>> START Exercise data

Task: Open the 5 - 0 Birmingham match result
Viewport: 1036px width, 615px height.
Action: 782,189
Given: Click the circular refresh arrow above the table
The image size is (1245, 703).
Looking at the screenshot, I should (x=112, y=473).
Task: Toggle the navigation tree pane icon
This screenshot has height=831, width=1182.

>> END Exercise data

Job:
Copy each of the records above line for line, changing nothing.

Correct answer:
Task: Open the 5 - 0 Birmingham match result
Viewport: 1036px width, 615px height.
Action: 782,189
Given: Click the circular refresh arrow above the table
The image size is (1245, 703).
Looking at the screenshot, I should (x=112, y=473).
Task: Toggle the navigation tree pane icon
This screenshot has height=831, width=1182.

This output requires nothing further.